Provided records:
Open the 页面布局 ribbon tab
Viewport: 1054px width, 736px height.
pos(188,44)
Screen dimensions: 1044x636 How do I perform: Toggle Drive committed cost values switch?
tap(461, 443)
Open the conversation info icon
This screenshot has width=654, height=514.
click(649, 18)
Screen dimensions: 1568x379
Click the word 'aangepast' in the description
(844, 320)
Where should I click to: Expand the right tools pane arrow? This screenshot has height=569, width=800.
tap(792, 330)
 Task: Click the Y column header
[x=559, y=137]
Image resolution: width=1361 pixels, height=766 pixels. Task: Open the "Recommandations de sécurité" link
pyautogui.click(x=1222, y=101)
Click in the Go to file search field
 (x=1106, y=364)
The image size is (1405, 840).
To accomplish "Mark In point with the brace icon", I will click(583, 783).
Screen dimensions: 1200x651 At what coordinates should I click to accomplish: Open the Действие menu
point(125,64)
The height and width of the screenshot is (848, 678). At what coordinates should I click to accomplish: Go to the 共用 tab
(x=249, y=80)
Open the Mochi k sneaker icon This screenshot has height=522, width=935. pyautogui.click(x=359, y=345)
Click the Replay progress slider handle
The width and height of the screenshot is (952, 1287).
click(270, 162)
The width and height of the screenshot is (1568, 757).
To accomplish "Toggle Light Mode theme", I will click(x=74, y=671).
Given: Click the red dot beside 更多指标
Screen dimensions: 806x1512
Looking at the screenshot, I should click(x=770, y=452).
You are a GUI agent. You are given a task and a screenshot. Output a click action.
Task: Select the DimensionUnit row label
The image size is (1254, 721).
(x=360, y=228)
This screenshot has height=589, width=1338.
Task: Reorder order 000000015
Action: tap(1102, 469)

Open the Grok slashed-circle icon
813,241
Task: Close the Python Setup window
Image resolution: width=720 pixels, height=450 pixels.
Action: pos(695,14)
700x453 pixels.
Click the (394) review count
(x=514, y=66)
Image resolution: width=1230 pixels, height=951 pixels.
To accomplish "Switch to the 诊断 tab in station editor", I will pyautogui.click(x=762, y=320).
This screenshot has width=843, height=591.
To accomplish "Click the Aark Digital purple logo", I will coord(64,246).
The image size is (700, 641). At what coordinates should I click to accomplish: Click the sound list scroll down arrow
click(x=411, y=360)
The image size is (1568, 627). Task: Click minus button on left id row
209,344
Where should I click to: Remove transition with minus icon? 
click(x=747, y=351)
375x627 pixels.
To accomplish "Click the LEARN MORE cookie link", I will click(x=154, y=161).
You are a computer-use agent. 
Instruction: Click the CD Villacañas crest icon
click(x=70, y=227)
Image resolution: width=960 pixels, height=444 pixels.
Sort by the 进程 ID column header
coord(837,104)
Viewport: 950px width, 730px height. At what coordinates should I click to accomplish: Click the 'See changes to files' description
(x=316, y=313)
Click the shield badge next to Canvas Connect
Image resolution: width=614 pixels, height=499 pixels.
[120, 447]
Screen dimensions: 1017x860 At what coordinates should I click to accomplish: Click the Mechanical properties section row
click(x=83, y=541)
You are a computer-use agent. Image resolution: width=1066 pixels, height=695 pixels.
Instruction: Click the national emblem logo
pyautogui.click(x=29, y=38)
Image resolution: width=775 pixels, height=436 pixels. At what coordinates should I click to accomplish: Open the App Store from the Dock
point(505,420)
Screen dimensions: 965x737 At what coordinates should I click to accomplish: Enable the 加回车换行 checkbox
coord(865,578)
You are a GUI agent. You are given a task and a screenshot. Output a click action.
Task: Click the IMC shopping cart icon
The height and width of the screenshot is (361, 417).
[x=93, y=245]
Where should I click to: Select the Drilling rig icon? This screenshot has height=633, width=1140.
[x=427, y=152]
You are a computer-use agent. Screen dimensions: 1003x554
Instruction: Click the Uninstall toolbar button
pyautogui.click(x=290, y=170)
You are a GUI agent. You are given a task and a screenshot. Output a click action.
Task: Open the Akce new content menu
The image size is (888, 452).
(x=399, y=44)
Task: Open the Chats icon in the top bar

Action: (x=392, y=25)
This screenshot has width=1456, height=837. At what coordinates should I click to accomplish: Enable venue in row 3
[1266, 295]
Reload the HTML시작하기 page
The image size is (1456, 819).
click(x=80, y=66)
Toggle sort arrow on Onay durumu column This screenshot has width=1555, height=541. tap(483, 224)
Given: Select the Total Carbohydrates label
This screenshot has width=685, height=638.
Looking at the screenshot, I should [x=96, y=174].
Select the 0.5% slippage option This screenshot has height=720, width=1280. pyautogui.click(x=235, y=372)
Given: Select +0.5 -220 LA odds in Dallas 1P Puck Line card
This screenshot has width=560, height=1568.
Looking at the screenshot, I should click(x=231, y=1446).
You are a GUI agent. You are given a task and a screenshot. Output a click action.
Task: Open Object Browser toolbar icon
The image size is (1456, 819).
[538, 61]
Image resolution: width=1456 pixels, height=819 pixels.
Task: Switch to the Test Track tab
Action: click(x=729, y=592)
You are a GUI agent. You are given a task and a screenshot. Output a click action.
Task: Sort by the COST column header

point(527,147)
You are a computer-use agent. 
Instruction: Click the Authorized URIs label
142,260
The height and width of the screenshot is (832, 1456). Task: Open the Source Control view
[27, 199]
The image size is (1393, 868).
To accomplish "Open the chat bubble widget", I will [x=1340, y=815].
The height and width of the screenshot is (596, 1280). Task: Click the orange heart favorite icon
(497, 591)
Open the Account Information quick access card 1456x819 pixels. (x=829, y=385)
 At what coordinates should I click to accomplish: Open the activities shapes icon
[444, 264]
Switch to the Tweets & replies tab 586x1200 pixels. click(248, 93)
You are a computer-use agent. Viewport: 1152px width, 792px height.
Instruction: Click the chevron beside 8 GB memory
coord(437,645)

What is expected: Lay out every line of the items above as a Markdown table with the columns No. and Text, numbering each row and leaving out blank lines.

Answer to this exercise:
| No. | Text |
|---|---|
| 1 | Open the 页面布局 ribbon tab |
| 2 | Viewport: 1054px width, 736px height. |
| 3 | pos(188,44) |
| 4 | Screen dimensions: 1044x636 How do I perform: Toggle Drive committed cost values switch? |
| 5 | tap(461, 443) |
| 6 | Open the conversation info icon |
| 7 | This screenshot has width=654, height=514. |
| 8 | click(649, 18) |
| 9 | Screen dimensions: 1568x379 |
| 10 | Click the word 'aangepast' in the description |
| 11 | (844, 320) |
| 12 | Where should I click to: Expand the right tools pane arrow? This screenshot has height=569, width=800. |
| 13 | tap(792, 330) |
| 14 |  Task: Click the Y column header |
| 15 | [x=559, y=137] |
| 16 | Image resolution: width=1361 pixels, height=766 pixels. Task: Open the "Recommandations de sécurité" link |
| 17 | pyautogui.click(x=1222, y=101) |
| 18 | Click in the Go to file search field |
| 19 |  (x=1106, y=364) |
| 20 | The image size is (1405, 840). |
| 21 | To accomplish "Mark In point with the brace icon", I will click(583, 783). |
| 22 | Screen dimensions: 1200x651 At what coordinates should I click to accomplish: Open the Действие menu |
| 23 | point(125,64) |
| 24 | The height and width of the screenshot is (848, 678). At what coordinates should I click to accomplish: Go to the 共用 tab |
| 25 | (x=249, y=80) |
| 26 | Open the Mochi k sneaker icon This screenshot has height=522, width=935. pyautogui.click(x=359, y=345) |
| 27 | Click the Replay progress slider handle |
| 28 | The width and height of the screenshot is (952, 1287). |
| 29 | click(270, 162) |
| 30 | The width and height of the screenshot is (1568, 757). |
| 31 | To accomplish "Toggle Light Mode theme", I will click(x=74, y=671). |
| 32 | Given: Click the red dot beside 更多指标 |
| 33 | Screen dimensions: 806x1512 |
| 34 | Looking at the screenshot, I should click(x=770, y=452). |
| 35 | You are a GUI agent. You are given a task and a screenshot. Output a click action. |
| 36 | Task: Select the DimensionUnit row label |
| 37 | The image size is (1254, 721). |
| 38 | (x=360, y=228) |
| 39 | This screenshot has height=589, width=1338. |
| 40 | Task: Reorder order 000000015 |
| 41 | Action: tap(1102, 469) |
| 42 | Open the Grok slashed-circle icon |
| 43 | 813,241 |
| 44 | Task: Close the Python Setup window |
| 45 | Image resolution: width=720 pixels, height=450 pixels. |
| 46 | Action: pos(695,14) |
| 47 | 700x453 pixels. |
| 48 | Click the (394) review count |
| 49 | (x=514, y=66) |
| 50 | Image resolution: width=1230 pixels, height=951 pixels. |
| 51 | To accomplish "Switch to the 诊断 tab in station editor", I will pyautogui.click(x=762, y=320). |
| 52 | This screenshot has width=843, height=591. |
| 53 | To accomplish "Click the Aark Digital purple logo", I will coord(64,246). |
| 54 | The image size is (700, 641). At what coordinates should I click to accomplish: Click the sound list scroll down arrow |
| 55 | click(x=411, y=360) |
| 56 | The image size is (1568, 627). Task: Click minus button on left id row |
| 57 | 209,344 |
| 58 | Where should I click to: Remove transition with minus icon?  |
| 59 | click(x=747, y=351) |
| 60 | 375x627 pixels. |
| 61 | To accomplish "Click the LEARN MORE cookie link", I will click(x=154, y=161). |
| 62 | You are a computer-use agent.  |
| 63 | Instruction: Click the CD Villacañas crest icon |
| 64 | click(x=70, y=227) |
| 65 | Image resolution: width=960 pixels, height=444 pixels. |
| 66 | Sort by the 进程 ID column header |
| 67 | coord(837,104) |
| 68 | Viewport: 950px width, 730px height. At what coordinates should I click to accomplish: Click the 'See changes to files' description |
| 69 | (x=316, y=313) |
| 70 | Click the shield badge next to Canvas Connect |
| 71 | Image resolution: width=614 pixels, height=499 pixels. |
| 72 | [120, 447] |
| 73 | Screen dimensions: 1017x860 At what coordinates should I click to accomplish: Click the Mechanical properties section row |
| 74 | click(x=83, y=541) |
| 75 | You are a computer-use agent. Image resolution: width=1066 pixels, height=695 pixels. |
| 76 | Instruction: Click the national emblem logo |
| 77 | pyautogui.click(x=29, y=38) |
| 78 | Image resolution: width=775 pixels, height=436 pixels. At what coordinates should I click to accomplish: Open the App Store from the Dock |
| 79 | point(505,420) |
| 80 | Screen dimensions: 965x737 At what coordinates should I click to accomplish: Enable the 加回车换行 checkbox |
| 81 | coord(865,578) |
| 82 | You are a GUI agent. You are given a task and a screenshot. Output a click action. |
| 83 | Task: Click the IMC shopping cart icon |
| 84 | The height and width of the screenshot is (361, 417). |
| 85 | [x=93, y=245] |
| 86 | Where should I click to: Select the Drilling rig icon? This screenshot has height=633, width=1140. |
| 87 | [x=427, y=152] |
| 88 | You are a computer-use agent. Screen dimensions: 1003x554 |
| 89 | Instruction: Click the Uninstall toolbar button |
| 90 | pyautogui.click(x=290, y=170) |
| 91 | You are a GUI agent. You are given a task and a screenshot. Output a click action. |
| 92 | Task: Open the Akce new content menu |
| 93 | The image size is (888, 452). |
| 94 | (x=399, y=44) |
| 95 | Task: Open the Chats icon in the top bar |
| 96 | Action: (x=392, y=25) |
| 97 | This screenshot has width=1456, height=837. At what coordinates should I click to accomplish: Enable venue in row 3 |
| 98 | [1266, 295] |
| 99 | Reload the HTML시작하기 page |
| 100 | The image size is (1456, 819). |
| 101 | click(x=80, y=66) |
| 102 | Toggle sort arrow on Onay durumu column This screenshot has width=1555, height=541. tap(483, 224) |
| 103 | Given: Select the Total Carbohydrates label |
| 104 | This screenshot has width=685, height=638. |
| 105 | Looking at the screenshot, I should [x=96, y=174]. |
| 106 | Select the 0.5% slippage option This screenshot has height=720, width=1280. pyautogui.click(x=235, y=372) |
| 107 | Given: Select +0.5 -220 LA odds in Dallas 1P Puck Line card |
| 108 | This screenshot has width=560, height=1568. |
| 109 | Looking at the screenshot, I should click(x=231, y=1446). |
| 110 | You are a GUI agent. You are given a task and a screenshot. Output a click action. |
| 111 | Task: Open Object Browser toolbar icon |
| 112 | The image size is (1456, 819). |
| 113 | [538, 61] |
| 114 | Image resolution: width=1456 pixels, height=819 pixels. |
| 115 | Task: Switch to the Test Track tab |
| 116 | Action: click(x=729, y=592) |
| 117 | You are a GUI agent. You are given a task and a screenshot. Output a click action. |
| 118 | Task: Sort by the COST column header |
| 119 | point(527,147) |
| 120 | You are a computer-use agent.  |
| 121 | Instruction: Click the Authorized URIs label |
| 122 | 142,260 |
| 123 | The height and width of the screenshot is (832, 1456). Task: Open the Source Control view |
| 124 | [27, 199] |
| 125 | The image size is (1393, 868). |
| 126 | To accomplish "Open the chat bubble widget", I will [x=1340, y=815]. |
| 127 | The height and width of the screenshot is (596, 1280). Task: Click the orange heart favorite icon |
| 128 | (497, 591) |
| 129 | Open the Account Information quick access card 1456x819 pixels. (x=829, y=385) |
| 130 |  At what coordinates should I click to accomplish: Open the activities shapes icon |
| 131 | [444, 264] |
| 132 | Switch to the Tweets & replies tab 586x1200 pixels. click(248, 93) |
| 133 | You are a computer-use agent. Viewport: 1152px width, 792px height. |
| 134 | Instruction: Click the chevron beside 8 GB memory |
| 135 | coord(437,645) |